**ФРАГМЕНТ ДЛЯ ЧТЕНИЯ**
•••••

{82} Но расстаться всё же пришлось. В Верховном тайном совете от Бестужева потребовали отчёта о суммах, истраченных на выкуп заложенных герцогских земель.
Однако и на этот раз гроза миновала. Помогло то ли заступничество Анны, то ли — скорее — устранивший Меншикова переворот. При очередном переделе власти и собственности правителям было не до разбора личной жизни и прочих грехов пожилого генерала. Но, выиграв очередную придворную баталию, Бестужев не заметил, как проиграл другую, гораздо более важную. Как раз в это время было подготовлено его падение в глазах и в сердце его покровительницы. В октябрьских письмах 1727 года, когда Меншиков был уже низвергнут, Анна больше не упоминала имя Бестужева. Видимо, в эти печальные для неё дни и пробил час Бирона — кто ещё мог утешить и окружить вниманием несчастную вдову?
Как писал искренний автор стихотворного романа об Анне: «В общем был Эрнст Иоганн / Не совсем собой баран». Долгое знакомство переросло в большее: «Вот борьба двух сильных тел / Повела их в беспредел».

•••••

**СПИСОК ЗАДАНИЙ**
A – Изложите фрагмент о Бестужеве в двух предложениях.
B – Допишите следующую часть фрагмента о Бестужеве, начав сразу после его последней фразы.
Следующие далее строки представляют собой отдельный материал, не связанный с фрагментом о Бестужеве.

**СОБРАННЫЕ МАТЕРИАЛЫ**
•••••

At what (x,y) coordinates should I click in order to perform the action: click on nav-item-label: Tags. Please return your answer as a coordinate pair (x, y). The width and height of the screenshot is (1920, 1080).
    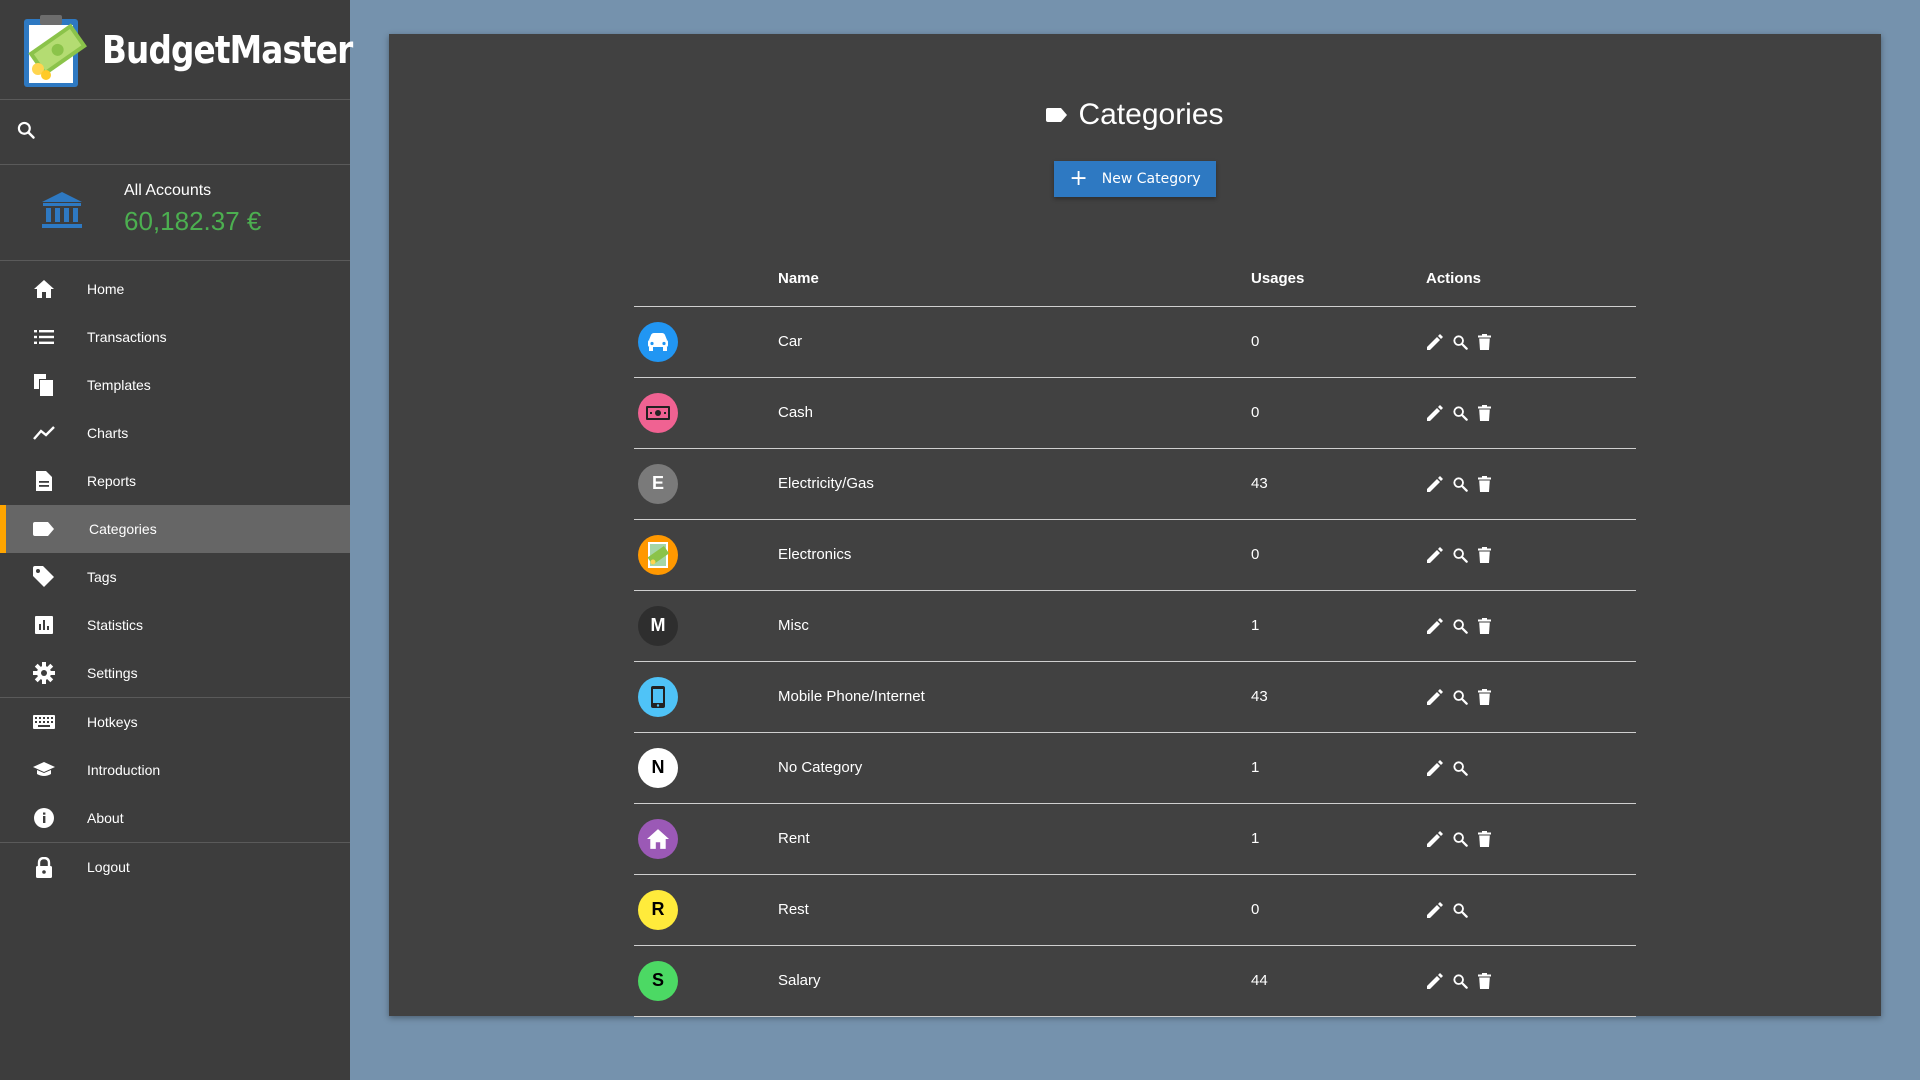
    Looking at the image, I should click on (102, 577).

•••••

**ОТВЕТЫ ПО ЗАДАНИЯМ**
A – От Бестужева в Верховном тайном совете потребовали отчёта о суммах, истраченных на выкуп заложенных герцогских земель, однако гроза миновала то ли благодаря заступничеству Анны, то ли из-за переворота, устранившего Меншикова. Тем временем Бестужев утратил расположение своей покровительницы: в октябрьских письмах 1727 года Анна уже не упоминала его имени, и, видимо, именно тогда пробил час Бирона.

B –
Вернувшись в конце 1727 года домой, Пётр Михайлович обнаружил, что получил отставку. Он тяжело переживал случившееся и писал своей дочери княгине Аграфене Волконской в Москву, куда как раз отправилась герцогиня: «Я в несносной печали: едва во мне дух держится, потому что чрез злых людей друг мой сердечный от меня отменился, а ваш друг (Бирон. — И. К.) более в кредите остался; но вы об этом не давайте знать, вы должны угождать и твёрдо поступать и служить во всём, чтоб в кредите быть и ничем нимало не раздражать, только утешать во всём и искусно смотреть, что о нас будет говорить, не в противность ли?.. Если вам станут говорить о фрейлине Бироновой, то делайте вид, что ничего не знаете. Поговорите у себя в доме со Всеволожским, чтоб между служителями её высочества было как можно более смуты и беспорядка, потому что я знаю жестокие поступки того господина. Я в такой печали нахожусь, что всегда жду смерти, ночей не сплю; знаешь ты, как я того человека (Анну. — И. К.) люблю, который теперь от меня отменился»{83}.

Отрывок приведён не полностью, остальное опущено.